Domanda

I'm in the process of porting an OpenGL app to the web, and discovered that WebGL 1.0 does not support 3D textures (will support in 2.0). I use 16 x 16 x 16 textures for the colour information of some simple models (for a blocky kind of look).

Now without support for the 3D models, I realized I could instead spread the 16 layers on to a 4 x 4 plane, like so:

0 0 0 0
0 0 0 0
0 0 0 0
0 0 0 0

0 = layer

The result being a 64 x 64 "pseudo-3D" texture.

Which leads me to my question: what's the difference between 3D and 2D textures on GPUs? And in a situation where a 2D texture can be used instead of a 3D texture (as in my example), would there be a performance difference between the two?

I'm guessing 3D textures have hardware support for interpolation along the z-axis, whereas with a 2D texture two texel fetches would be required, and a manual interpolation between them, for the same result.

È stato utile?

Soluzione

You are correct, the biggest difference that comes to my mind immediately has to do with texture filtering 3D vs. 2D. Linear filtering has to sample 4 texels (assuming a 2D image) if the texture coordinate is not precisely at the center of a texel and then do weighted averaging based on the distance the sample location is from each of the texels fetched. This is such a fundamental operation that the hardware is built specially for this (newer hardware even lets you take advantage of this in the form of instructions like gather4).

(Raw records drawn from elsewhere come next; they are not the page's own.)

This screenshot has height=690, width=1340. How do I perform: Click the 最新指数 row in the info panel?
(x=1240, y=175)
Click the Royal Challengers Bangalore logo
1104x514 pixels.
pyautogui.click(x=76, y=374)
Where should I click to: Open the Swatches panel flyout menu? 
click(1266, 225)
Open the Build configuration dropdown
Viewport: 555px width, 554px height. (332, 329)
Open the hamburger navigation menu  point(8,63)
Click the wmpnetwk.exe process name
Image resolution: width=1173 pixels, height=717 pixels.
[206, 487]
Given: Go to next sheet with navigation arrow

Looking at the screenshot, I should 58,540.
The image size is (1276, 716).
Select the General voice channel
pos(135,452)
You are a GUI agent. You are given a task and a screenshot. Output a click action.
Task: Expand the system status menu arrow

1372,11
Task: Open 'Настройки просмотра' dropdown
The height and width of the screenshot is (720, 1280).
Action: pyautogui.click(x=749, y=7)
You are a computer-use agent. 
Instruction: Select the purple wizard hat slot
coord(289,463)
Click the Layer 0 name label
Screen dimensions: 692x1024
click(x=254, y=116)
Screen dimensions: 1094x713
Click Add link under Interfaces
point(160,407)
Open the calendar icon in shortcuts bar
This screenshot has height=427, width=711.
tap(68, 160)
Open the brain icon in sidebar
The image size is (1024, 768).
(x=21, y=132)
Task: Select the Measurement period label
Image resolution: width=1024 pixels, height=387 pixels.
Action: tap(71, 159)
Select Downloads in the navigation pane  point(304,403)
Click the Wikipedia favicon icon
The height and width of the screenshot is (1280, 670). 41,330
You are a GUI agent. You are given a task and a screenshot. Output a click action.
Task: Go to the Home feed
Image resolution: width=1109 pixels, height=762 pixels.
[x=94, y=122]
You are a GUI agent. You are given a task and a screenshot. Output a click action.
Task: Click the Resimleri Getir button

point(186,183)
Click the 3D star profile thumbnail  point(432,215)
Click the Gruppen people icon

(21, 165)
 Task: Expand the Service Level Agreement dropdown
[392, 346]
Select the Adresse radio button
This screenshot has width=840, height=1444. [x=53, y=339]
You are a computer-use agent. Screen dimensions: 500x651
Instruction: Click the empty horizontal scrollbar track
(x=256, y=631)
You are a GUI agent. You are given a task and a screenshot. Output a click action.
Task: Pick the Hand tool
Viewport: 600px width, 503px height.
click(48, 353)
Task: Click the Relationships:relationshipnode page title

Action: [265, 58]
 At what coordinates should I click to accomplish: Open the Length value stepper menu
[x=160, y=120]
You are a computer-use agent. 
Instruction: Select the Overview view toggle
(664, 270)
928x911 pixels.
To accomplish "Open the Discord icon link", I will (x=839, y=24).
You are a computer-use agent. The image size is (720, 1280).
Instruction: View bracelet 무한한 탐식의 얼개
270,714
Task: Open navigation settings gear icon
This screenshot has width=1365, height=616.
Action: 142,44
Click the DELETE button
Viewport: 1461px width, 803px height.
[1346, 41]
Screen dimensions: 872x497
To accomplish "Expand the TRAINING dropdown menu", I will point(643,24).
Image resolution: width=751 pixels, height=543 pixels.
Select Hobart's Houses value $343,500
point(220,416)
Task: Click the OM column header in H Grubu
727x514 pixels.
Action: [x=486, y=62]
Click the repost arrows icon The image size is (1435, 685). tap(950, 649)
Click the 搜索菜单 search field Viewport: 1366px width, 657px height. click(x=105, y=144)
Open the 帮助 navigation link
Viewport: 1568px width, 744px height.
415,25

You can implement linear filtering yourself (and in fact, you sometimes have to for things like multisampled textures) if you use a nearest-neighbor filter and compute the weighting factor, etc. yourself but it will always come out slower than the hardware implementation.

In your case, if you wanted to implement linear filtering on a 3D texture you would actually have to sample 8 texels (23 to handle interpolation across all 3 dimensions). Obviously hardware is biased toward working with 2D textures, as there is no gather8 instruction... but you can bet that native linear interpolation will be quicker than your manual hack.

WebGL does not even expose gather4/textureGather (as that is a DX10.1 / GL4 feature), but hardware worked this way long before that was an instruction you could use in a shader.


You might be able to come up with a compromise if you are clever, where you use the hardware's linear filtering capabilities for filtering in the S and T directions of each 2D slice and then perform your own linear filtering between the slices (R). You will have to be careful when dealing with texels at the edge of your image, however. Make sure there is at least 1 texel worth of border between the slice images in your virtual 3D texture so the hardware does not interpolate across slices.